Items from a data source
= Beginning of Section =

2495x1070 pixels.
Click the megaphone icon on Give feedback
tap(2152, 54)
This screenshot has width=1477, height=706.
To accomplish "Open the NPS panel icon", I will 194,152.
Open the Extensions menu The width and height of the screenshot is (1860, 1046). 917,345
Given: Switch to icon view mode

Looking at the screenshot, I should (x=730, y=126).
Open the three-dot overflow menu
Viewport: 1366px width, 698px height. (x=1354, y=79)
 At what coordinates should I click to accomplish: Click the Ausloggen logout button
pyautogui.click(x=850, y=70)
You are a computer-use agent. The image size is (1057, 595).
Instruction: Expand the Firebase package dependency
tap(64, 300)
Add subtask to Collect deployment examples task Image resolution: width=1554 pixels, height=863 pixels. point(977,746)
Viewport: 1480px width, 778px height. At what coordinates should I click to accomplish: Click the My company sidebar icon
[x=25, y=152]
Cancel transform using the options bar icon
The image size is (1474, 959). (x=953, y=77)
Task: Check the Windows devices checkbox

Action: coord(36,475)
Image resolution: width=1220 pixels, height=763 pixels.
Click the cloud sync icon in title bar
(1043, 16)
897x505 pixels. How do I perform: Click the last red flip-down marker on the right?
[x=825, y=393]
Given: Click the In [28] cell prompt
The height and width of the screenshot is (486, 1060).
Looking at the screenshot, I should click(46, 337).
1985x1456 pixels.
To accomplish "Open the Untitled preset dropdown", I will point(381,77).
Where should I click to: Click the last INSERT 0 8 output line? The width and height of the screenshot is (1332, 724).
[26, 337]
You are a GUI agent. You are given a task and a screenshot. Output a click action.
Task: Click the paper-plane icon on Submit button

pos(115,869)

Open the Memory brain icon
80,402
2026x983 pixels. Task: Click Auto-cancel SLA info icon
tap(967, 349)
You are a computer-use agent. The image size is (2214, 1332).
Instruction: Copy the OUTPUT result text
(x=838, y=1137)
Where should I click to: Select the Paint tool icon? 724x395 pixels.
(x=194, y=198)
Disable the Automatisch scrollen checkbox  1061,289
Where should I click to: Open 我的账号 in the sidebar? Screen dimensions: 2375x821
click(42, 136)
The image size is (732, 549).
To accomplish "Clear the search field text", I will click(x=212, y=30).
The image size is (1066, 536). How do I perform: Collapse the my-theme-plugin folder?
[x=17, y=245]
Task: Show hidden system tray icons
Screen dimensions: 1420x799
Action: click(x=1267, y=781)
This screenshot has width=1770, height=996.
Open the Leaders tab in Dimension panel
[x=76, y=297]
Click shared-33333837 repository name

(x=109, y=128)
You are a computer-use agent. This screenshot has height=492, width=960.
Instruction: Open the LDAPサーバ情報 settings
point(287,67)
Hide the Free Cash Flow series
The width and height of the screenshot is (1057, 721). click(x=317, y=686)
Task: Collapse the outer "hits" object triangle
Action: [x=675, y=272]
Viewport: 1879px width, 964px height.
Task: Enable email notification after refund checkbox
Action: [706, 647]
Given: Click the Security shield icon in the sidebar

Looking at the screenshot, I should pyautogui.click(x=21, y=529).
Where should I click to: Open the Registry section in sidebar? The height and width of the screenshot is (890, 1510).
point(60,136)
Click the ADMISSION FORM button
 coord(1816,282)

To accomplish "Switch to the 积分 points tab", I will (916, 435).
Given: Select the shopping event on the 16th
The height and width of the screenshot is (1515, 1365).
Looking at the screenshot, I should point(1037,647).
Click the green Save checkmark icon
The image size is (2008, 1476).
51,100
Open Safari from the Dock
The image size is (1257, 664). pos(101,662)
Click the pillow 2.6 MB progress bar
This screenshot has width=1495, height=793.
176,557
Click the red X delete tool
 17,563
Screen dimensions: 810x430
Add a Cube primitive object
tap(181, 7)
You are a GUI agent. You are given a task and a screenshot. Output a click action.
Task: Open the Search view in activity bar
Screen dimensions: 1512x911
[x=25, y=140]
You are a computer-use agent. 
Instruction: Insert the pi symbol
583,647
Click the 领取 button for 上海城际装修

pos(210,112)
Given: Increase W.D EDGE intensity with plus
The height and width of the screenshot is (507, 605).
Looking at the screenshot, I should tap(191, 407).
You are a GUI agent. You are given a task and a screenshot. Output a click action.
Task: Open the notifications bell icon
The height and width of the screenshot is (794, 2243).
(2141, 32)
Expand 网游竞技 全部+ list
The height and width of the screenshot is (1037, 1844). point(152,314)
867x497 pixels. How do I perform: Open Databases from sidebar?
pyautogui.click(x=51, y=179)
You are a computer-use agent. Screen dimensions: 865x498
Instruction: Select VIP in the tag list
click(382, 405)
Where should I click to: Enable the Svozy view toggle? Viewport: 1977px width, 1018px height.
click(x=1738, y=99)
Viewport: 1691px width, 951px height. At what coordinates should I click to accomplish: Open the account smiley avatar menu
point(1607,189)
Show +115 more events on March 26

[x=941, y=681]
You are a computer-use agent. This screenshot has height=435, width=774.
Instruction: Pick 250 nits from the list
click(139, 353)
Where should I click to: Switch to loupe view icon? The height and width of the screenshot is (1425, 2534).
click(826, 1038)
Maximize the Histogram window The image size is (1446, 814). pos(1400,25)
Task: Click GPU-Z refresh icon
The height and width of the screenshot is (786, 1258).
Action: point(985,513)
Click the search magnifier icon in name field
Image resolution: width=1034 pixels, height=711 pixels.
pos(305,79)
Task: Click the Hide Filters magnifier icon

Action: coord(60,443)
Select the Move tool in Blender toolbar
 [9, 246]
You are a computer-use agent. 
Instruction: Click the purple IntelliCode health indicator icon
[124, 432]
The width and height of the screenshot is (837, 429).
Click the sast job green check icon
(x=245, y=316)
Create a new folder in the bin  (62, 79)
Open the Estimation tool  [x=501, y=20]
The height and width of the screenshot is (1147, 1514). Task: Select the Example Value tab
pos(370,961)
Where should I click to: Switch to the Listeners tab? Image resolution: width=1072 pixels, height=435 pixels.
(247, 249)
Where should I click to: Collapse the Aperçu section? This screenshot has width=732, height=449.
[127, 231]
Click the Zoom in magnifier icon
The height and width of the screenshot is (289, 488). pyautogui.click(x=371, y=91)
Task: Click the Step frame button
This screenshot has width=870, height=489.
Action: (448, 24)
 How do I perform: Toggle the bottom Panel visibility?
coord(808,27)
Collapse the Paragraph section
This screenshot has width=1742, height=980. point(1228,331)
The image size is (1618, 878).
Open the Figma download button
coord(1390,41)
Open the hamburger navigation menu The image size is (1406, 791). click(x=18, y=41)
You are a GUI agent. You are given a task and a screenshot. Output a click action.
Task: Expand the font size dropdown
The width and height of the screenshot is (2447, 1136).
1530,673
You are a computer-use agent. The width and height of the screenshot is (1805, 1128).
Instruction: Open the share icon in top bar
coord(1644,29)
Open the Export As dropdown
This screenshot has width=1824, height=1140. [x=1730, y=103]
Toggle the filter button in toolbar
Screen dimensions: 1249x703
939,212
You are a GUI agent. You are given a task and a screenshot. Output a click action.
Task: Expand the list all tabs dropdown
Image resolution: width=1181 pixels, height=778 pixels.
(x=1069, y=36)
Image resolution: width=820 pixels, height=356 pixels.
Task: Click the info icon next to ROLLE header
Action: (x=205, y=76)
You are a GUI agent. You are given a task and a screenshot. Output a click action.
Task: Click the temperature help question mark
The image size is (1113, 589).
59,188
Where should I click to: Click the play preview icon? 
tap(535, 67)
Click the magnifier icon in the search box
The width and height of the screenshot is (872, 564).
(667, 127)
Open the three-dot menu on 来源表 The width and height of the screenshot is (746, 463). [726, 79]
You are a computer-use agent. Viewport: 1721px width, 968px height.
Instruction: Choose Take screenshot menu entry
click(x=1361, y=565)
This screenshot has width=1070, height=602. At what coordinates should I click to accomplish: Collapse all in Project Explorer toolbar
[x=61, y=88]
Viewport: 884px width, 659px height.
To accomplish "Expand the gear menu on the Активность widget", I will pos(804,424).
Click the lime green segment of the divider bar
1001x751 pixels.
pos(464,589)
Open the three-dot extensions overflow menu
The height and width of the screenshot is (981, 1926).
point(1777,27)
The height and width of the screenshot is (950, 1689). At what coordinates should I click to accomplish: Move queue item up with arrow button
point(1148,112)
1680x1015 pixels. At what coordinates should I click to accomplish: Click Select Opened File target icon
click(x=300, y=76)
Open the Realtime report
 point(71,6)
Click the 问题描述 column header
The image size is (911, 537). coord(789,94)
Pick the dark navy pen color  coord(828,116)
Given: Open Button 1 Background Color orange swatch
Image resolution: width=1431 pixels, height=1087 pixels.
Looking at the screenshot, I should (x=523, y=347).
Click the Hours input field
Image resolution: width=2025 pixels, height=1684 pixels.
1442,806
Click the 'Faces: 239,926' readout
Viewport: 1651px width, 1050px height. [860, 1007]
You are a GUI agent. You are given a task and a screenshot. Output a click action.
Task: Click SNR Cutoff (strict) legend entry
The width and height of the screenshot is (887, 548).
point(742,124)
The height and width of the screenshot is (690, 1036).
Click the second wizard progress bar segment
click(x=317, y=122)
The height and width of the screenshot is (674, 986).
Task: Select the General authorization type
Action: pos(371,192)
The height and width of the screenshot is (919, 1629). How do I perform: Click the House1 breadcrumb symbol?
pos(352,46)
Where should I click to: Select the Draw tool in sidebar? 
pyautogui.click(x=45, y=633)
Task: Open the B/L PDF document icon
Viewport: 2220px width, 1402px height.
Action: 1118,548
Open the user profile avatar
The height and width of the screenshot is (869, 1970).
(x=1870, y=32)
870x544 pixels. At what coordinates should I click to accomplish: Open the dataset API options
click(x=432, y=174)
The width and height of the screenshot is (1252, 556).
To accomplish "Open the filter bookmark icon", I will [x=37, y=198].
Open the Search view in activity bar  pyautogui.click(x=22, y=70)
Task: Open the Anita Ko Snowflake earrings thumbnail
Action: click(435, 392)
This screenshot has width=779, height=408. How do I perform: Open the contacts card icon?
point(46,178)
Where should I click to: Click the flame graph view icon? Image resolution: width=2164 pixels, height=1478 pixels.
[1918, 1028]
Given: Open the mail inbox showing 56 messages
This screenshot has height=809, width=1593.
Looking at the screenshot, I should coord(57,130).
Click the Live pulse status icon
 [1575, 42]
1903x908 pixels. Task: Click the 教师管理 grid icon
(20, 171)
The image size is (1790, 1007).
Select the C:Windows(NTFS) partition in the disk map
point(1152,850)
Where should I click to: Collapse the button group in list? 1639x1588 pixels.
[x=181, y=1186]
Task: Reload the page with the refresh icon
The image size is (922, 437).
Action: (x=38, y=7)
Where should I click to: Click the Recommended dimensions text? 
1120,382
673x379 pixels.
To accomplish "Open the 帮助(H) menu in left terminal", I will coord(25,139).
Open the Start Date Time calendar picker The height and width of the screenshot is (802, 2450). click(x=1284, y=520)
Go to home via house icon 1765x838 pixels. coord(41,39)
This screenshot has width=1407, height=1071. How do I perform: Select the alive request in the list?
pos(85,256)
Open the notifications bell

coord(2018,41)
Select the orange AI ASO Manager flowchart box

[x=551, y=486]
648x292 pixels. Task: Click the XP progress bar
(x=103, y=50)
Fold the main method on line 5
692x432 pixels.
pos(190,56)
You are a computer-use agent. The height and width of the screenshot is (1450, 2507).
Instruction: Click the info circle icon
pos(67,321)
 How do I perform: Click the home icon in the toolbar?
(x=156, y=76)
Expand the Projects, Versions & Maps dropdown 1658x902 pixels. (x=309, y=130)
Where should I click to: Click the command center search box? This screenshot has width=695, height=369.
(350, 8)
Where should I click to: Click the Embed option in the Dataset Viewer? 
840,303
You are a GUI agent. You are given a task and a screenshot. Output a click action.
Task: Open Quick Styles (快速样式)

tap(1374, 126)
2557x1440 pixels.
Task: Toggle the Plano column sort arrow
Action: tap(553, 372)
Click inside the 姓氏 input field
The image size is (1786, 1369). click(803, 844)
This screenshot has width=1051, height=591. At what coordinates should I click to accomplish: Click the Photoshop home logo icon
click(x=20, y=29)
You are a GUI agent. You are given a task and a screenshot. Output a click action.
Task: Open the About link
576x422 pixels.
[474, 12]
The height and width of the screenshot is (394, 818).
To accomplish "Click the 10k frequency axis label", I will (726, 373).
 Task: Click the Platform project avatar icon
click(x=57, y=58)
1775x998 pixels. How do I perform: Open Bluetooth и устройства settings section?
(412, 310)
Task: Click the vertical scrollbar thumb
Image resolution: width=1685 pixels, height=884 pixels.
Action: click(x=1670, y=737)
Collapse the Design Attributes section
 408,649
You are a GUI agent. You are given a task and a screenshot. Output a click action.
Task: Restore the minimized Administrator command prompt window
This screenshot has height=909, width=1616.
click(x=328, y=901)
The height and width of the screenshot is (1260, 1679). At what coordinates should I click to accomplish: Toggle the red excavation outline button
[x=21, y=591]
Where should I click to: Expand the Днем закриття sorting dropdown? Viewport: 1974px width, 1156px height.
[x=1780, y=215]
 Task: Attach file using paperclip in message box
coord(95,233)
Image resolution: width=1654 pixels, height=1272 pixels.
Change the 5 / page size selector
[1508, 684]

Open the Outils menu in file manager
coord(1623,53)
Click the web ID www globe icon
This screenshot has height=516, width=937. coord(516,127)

= End of Section =

TASK TO CARRY OUT — Which lines above hold the word "refresh"? Copy each of them.

SOLUTION TO THE EXERCISE —
Task: Click GPU-Z refresh icon
Task: Reload the page with the refresh icon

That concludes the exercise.